**Problems to work on:**
• a. Reproduce the stretch of the SVM notebook excerpt from "# Training accuracy" through "Accuracy: ', svm_clf.score(X_test, y_test))".
• b. Rewrite the stretch of the records from the line containing "This screenshot has" through the line containing "click(797, 993)", swapping "text field" for "input box" and changing nothing else. Return only those lines, with the pictures left out.

**Selected text:**
___

A Support Vector Machine (SVM) finds the optimal boundary to separate churners from non-churners.

In [55]:
from sklearn.svm import SVC

# SVM Classifier Object
svm_clf = SVC(random_state=42)

#### Hyperparameter Tuning using GridSearchCV

In [None]:
# Parameter grid for SVM
param_grid = {
    'C': [0.1, 1, 10],  # Regularization parameter
    'kernel': ['linear', 'rbf', 'poly'],  # Kernel types
    'gamma': ['scale', 'auto']  # Kernel coefficient
}

# Grid Search with SVM
grid_search = GridSearchCV(estimator=svm_clf, param_grid=param_grid, cv=5, n_jobs=-1, verbose=2, scoring='accuracy')

# Fitting the data
grid_search.fit(X_train_resampled, y_train_resampled)

# Best parameters
print(grid_search.best_params_)

In [None]:
# SVM Classifier with best parameters
# svm_clf = SVC(C=10, kernel='rbf', gamma='scale', random_state=42)
svm_clf = SVC(probability=True, kernel='rbf', C=1, gamma='scale', random_state=42)

# Fitting the data
svm_clf.fit(X_train_resampled, y_train_resampled)

# Training accuracy
print('Training Accuracy: ', svm_clf.score(X_train_resampled, y_train_resampled))

# Testing accuracy
print('Testing Accuracy: ', svm_clf.score(X_test, y_test))

# Predicting values
svm_pred = svm_clf.predict(X_test)

### XGBoost Classifier

An advanced gradient boosting algorithm that is highly effective for classification tasks.

___

**Input data:**
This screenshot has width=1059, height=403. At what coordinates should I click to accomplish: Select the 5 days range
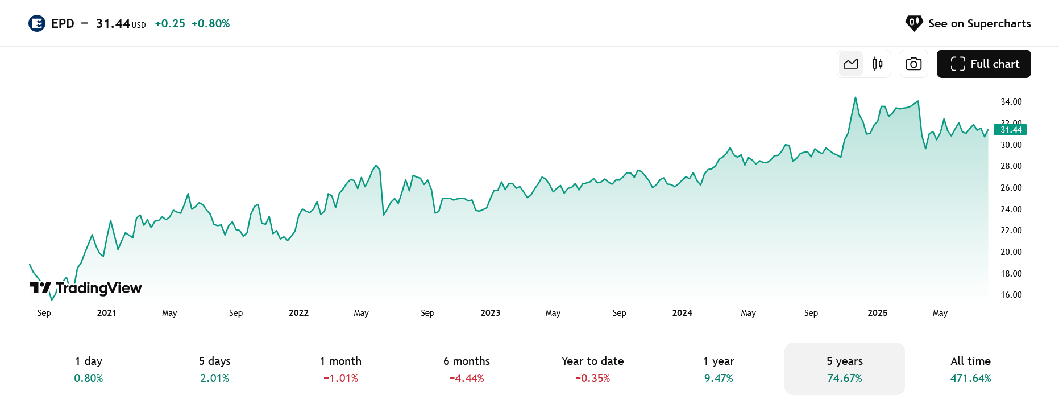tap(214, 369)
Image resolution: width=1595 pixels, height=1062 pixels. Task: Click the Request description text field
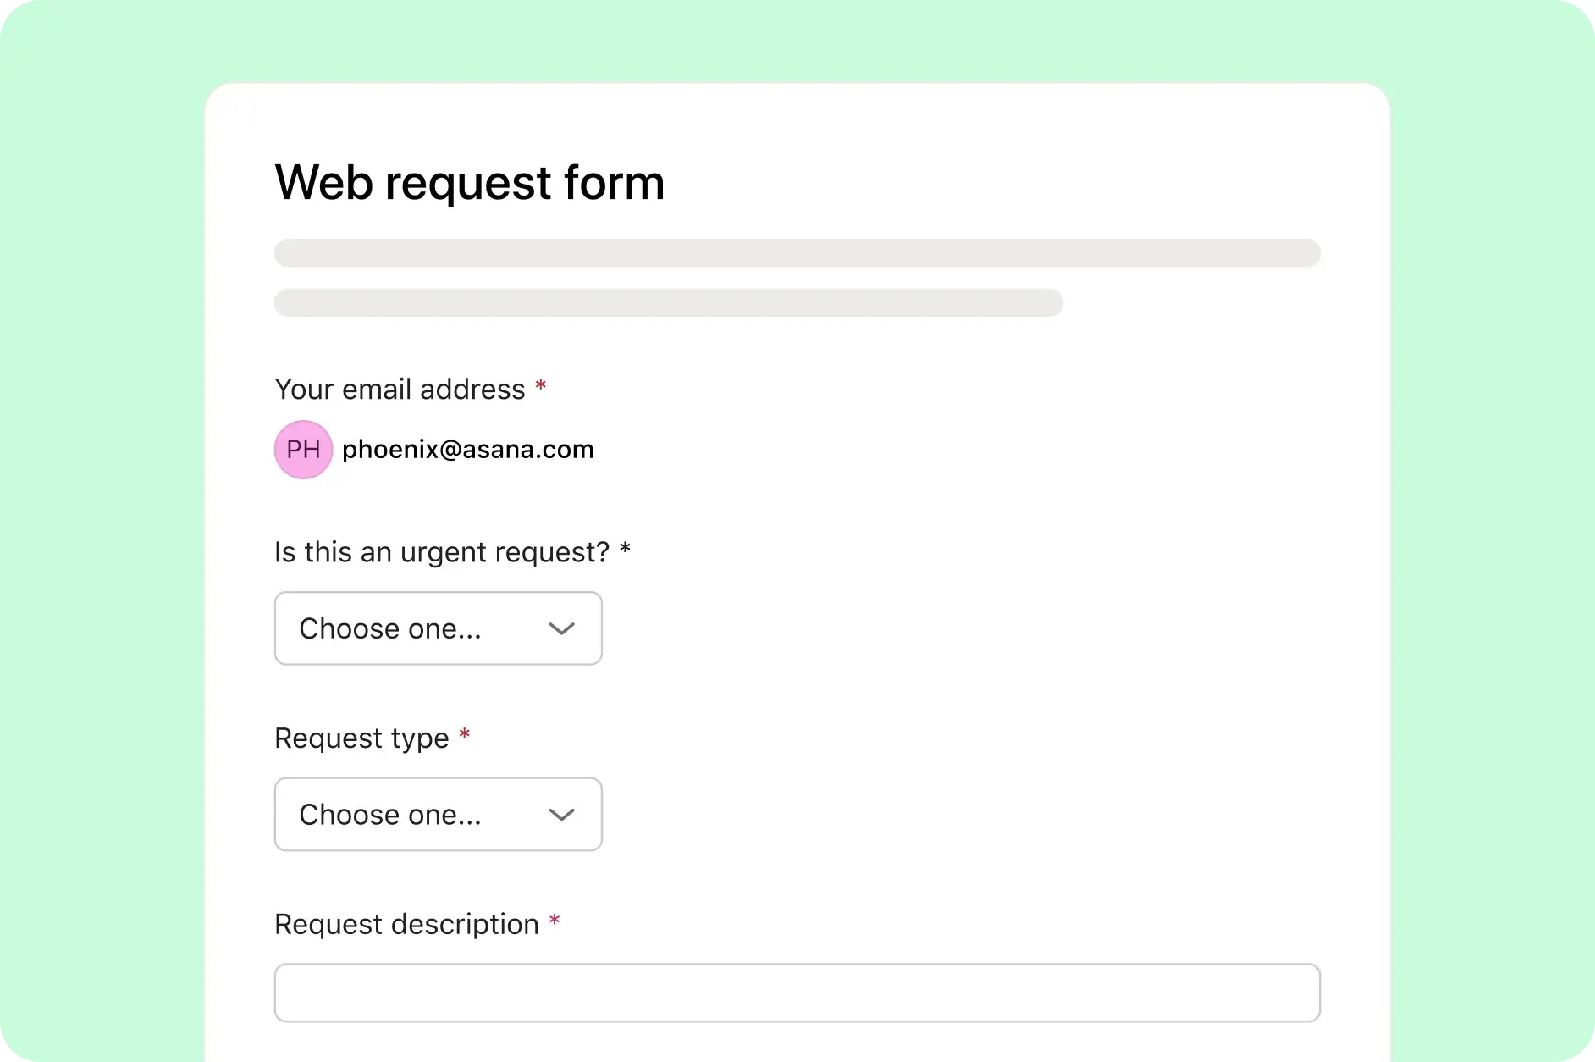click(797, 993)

___

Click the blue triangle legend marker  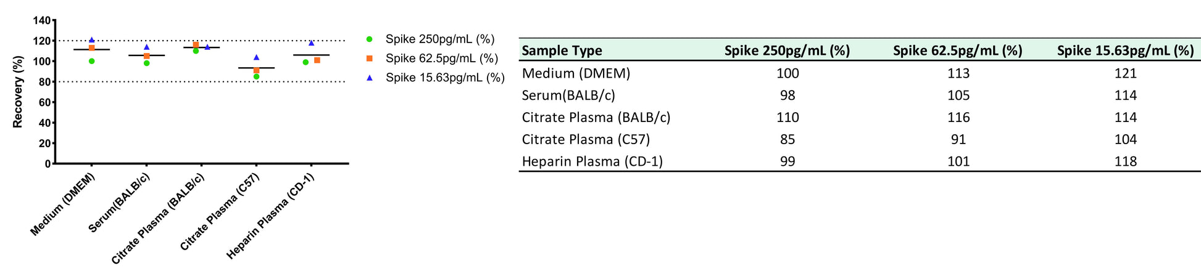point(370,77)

___

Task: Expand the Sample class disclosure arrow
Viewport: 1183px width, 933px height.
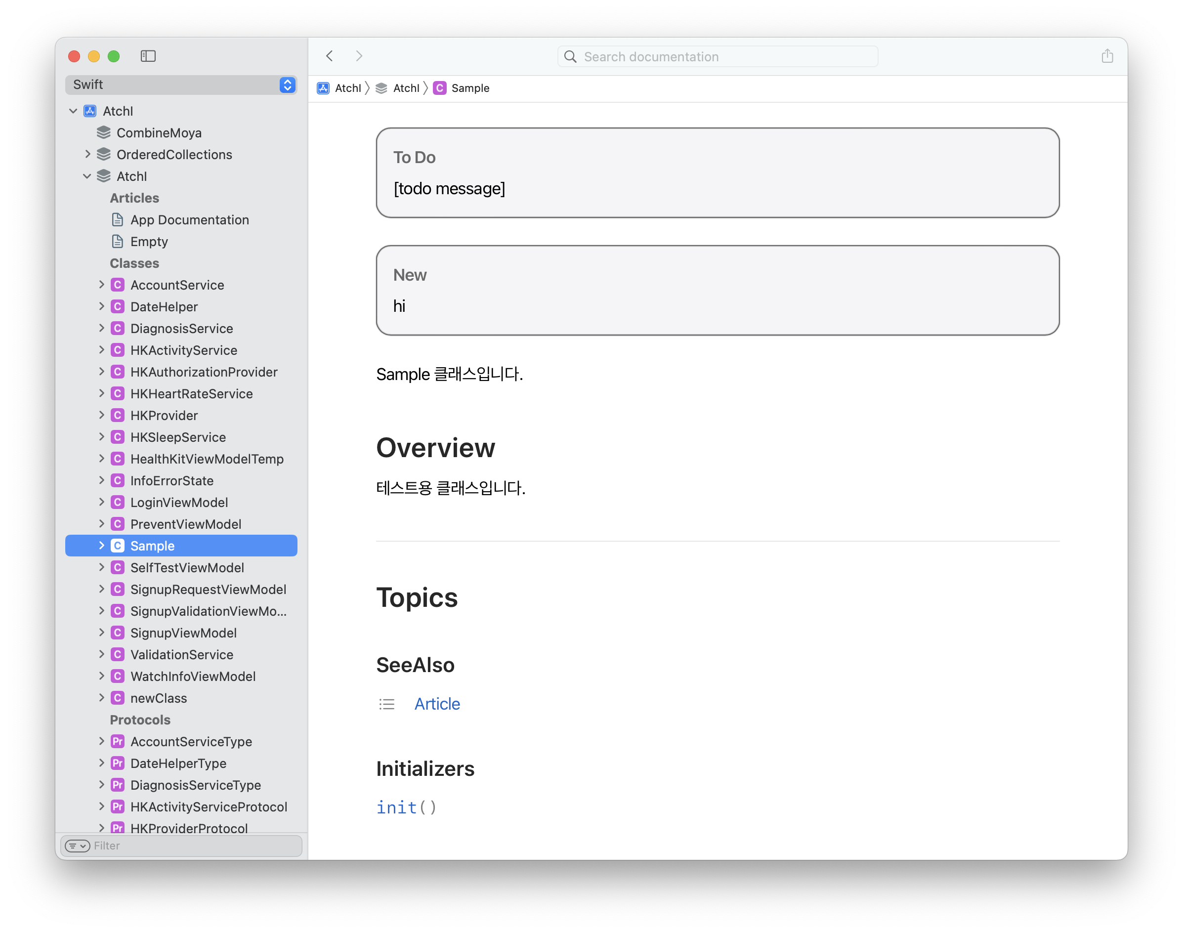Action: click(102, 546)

___

**Task solutions:**
• a.
# Training accuracy
print('Training Accuracy: ', svm_clf.score(X_train_resampled, y_train_resampled))

# Testing accuracy
print('Testing Accuracy: ', svm_clf.score(X_test, y_test))

• b.
This screenshot has width=1059, height=403. At what coordinates should I click to accomplish: Select the 5 days range
tap(214, 369)
Image resolution: width=1595 pixels, height=1062 pixels. Task: Click the Request description input box
click(797, 993)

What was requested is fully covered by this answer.